(DATA EXCERPTS):
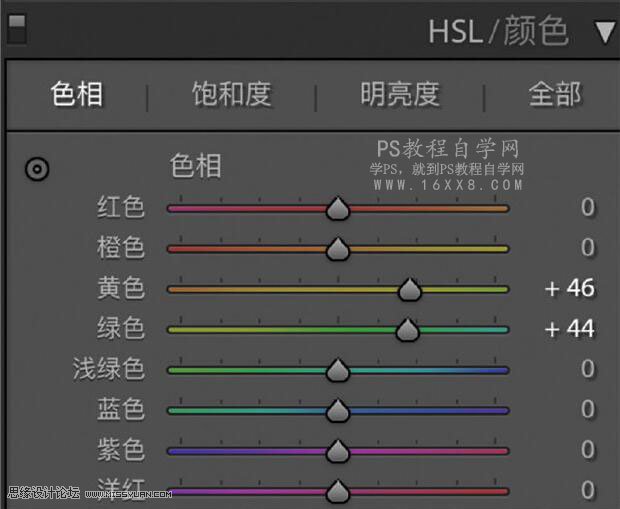The height and width of the screenshot is (509, 620).
Task: Click the 绿色 hue slider handle
Action: click(x=406, y=330)
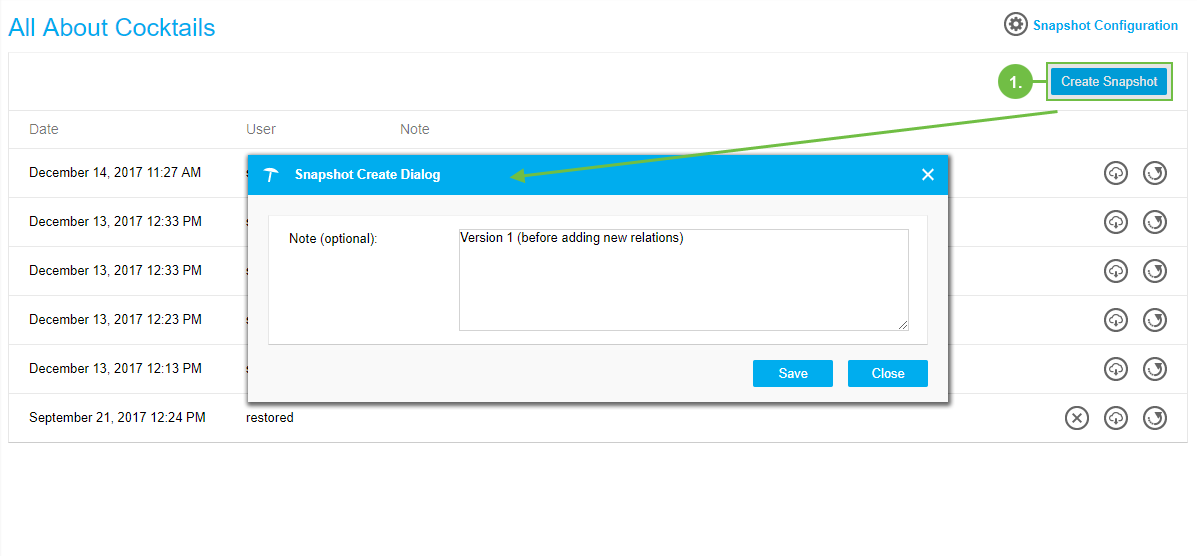Screen dimensions: 1197x556
Task: Download the December 13 12:13 PM snapshot
Action: [x=1115, y=369]
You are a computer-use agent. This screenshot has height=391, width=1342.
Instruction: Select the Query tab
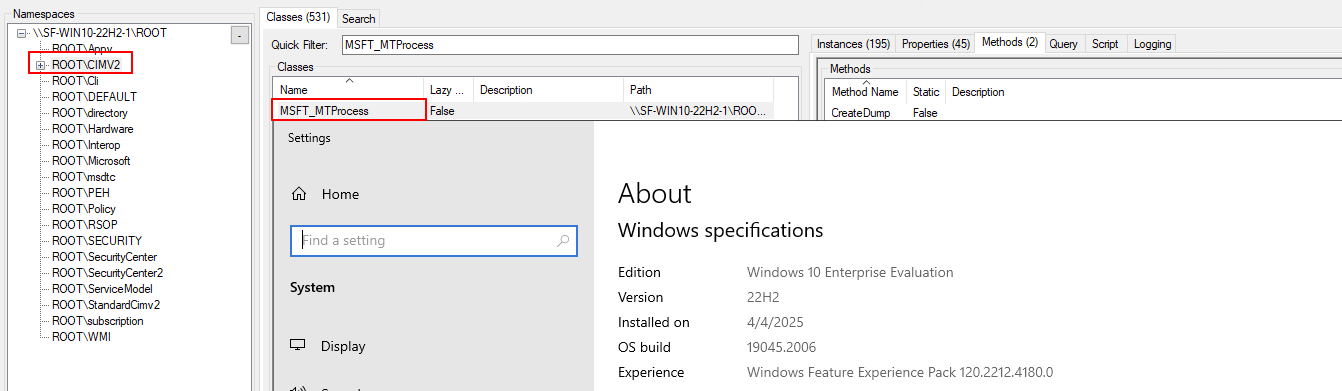click(x=1063, y=44)

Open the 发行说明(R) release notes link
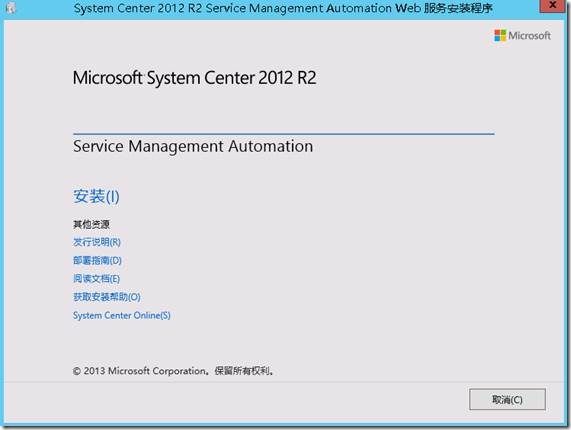(97, 242)
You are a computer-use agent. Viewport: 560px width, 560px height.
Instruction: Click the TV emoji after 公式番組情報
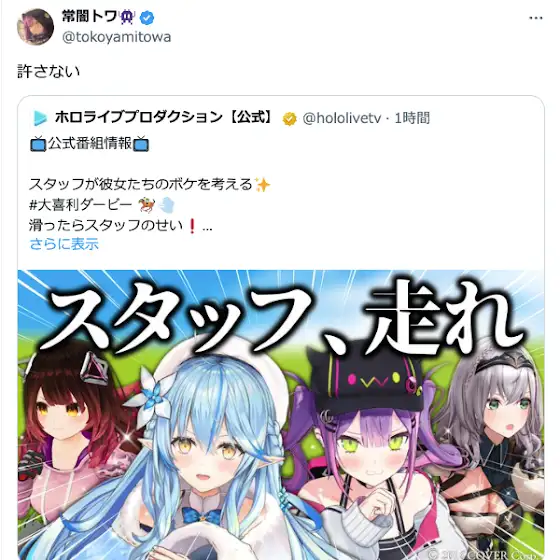tap(141, 144)
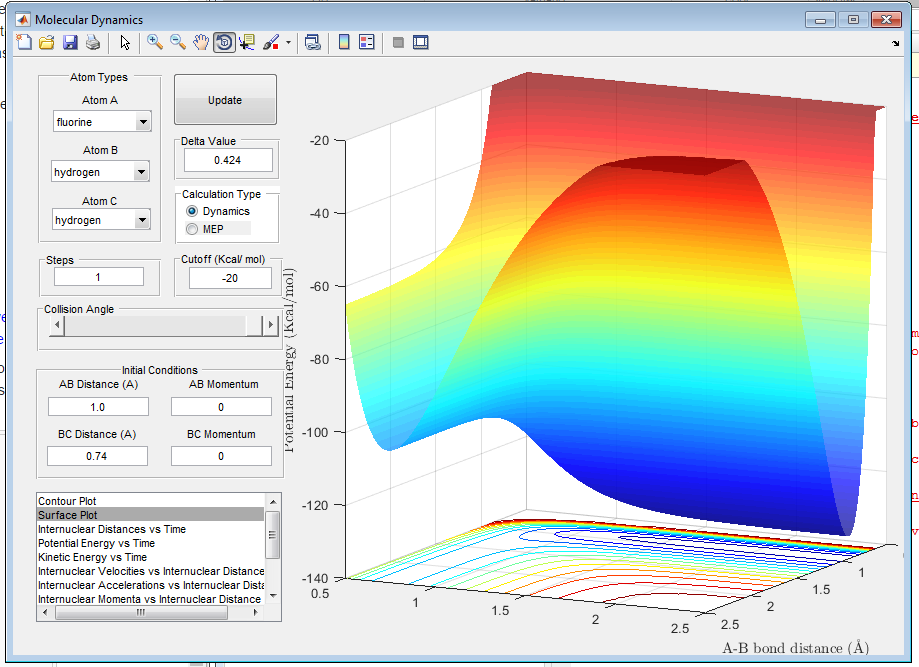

(TASK TO COMPLETE): Output exactly, and with no pictures, the lines from the line that holds "You are a computer-use agent. This" through the last line of the listing above.

(ANSWER TO THIS EXERCISE):
You are a computer-use agent. This screenshot has height=391, width=1342.
Instruction: Select the Query tab
click(x=1063, y=44)

Open the 发行说明(R) release notes link
(97, 242)
You are a computer-use agent. Viewport: 560px width, 560px height.
Instruction: Click the TV emoji after 公式番組情報
tap(141, 144)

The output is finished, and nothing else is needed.